Abstract

The 2019 European Heart Rhythm Association (EHRA) scientific meetings released several Late Breaking Clinical Trials that define important results for the fields of catheter ablation of atrial fibrillation (AF) and ventricular tachycardia (VT). Three independent multicenter randomized controlled trials have confirmed that AF ablation with point-by-point radiofrequency energy or cryoballoon technology are both equally and highly effective, and significantly superior to antiarrhythmic drug therapy in reducing recurrent AF episodes and preventing arrhythmia-related hospitalizations. Edoxaban has been shown a viable option for periprocedural oral anticoagulation in patients undergoing catheter ablation of AF in a large multicenter randomized study, with outcomes similar to uninterrupted warfarin.

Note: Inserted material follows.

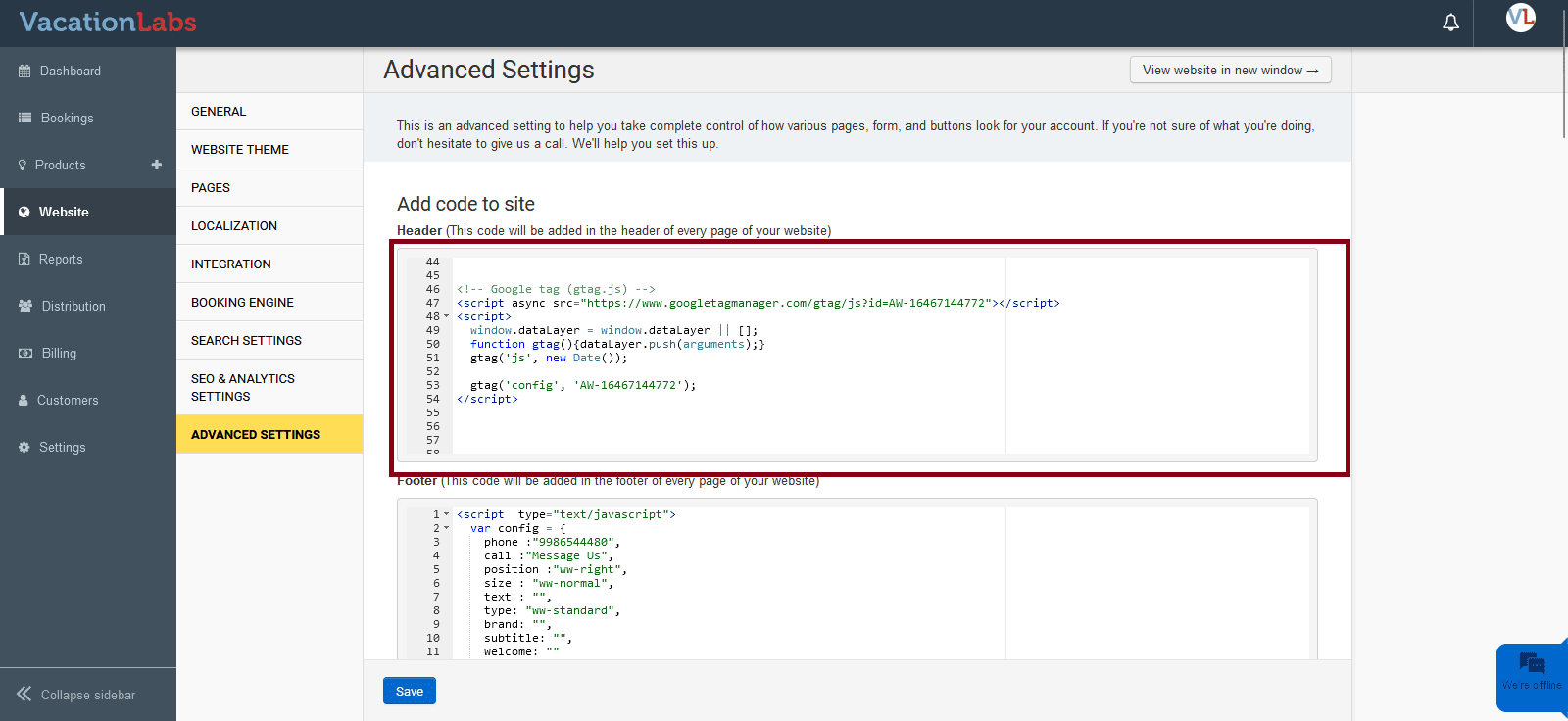The height and width of the screenshot is (721, 1568).
Task: Switch to the Booking Engine section
Action: 242,303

Important mechanistic studies have evaluated the electrophysiologic features of concealed substrate in reperfused myocardial infarction (MI) with small electrode mapping, and investigated the longitudinal evolution of the arrhythmogenic substrate following acute MI. Finally, encouraging results from multicenter observational studies support the emerging role of imaging integration with cardiac magnetic resonance or computed tomography to guide substrate ablation of VT. This article will provide an update on some of the most relevant studies in the field of catheter ablation of AF and VT presented at the latest EHRA conference.